ENTRIES PROVIDED —

::::::

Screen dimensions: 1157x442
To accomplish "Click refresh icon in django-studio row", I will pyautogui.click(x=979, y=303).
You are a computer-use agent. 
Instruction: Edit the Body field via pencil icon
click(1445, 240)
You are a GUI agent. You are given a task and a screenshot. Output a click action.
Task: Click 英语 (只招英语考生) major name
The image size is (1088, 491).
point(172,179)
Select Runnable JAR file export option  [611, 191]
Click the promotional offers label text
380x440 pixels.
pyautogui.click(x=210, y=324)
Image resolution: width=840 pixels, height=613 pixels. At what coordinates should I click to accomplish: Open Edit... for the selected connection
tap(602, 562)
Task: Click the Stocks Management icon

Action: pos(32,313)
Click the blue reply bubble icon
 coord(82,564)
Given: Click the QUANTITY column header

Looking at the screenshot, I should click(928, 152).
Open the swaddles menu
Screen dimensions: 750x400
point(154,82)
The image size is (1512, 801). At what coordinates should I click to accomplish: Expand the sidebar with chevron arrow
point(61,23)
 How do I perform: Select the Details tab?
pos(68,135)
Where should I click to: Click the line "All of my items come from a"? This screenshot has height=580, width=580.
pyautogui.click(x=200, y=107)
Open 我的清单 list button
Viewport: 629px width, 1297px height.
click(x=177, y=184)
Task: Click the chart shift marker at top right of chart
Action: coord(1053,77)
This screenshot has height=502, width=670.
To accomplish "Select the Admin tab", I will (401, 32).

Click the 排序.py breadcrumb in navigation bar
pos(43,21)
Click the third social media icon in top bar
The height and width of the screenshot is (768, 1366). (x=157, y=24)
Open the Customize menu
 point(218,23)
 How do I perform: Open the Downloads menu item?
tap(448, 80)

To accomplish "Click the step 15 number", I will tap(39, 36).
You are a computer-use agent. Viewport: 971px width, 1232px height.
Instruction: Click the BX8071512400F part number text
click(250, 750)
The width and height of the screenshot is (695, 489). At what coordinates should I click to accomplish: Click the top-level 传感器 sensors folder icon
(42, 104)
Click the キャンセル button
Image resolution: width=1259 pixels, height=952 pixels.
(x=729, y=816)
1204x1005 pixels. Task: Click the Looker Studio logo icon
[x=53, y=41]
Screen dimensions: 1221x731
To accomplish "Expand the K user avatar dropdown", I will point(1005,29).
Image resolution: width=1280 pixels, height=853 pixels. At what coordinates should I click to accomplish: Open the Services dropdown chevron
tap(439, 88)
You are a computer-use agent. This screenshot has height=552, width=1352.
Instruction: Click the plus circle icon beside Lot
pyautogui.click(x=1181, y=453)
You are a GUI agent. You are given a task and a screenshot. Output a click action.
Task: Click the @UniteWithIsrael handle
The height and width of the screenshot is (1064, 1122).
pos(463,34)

::::::

BRIEF — Look above for lines with the word "computer" and copy them all.

SOLUTION TO THIS TASK —
You are a computer-use agent. 
You are a computer-use agent. Viewport: 971px width, 1232px height.
You are a computer-use agent. This screenshot has height=552, width=1352.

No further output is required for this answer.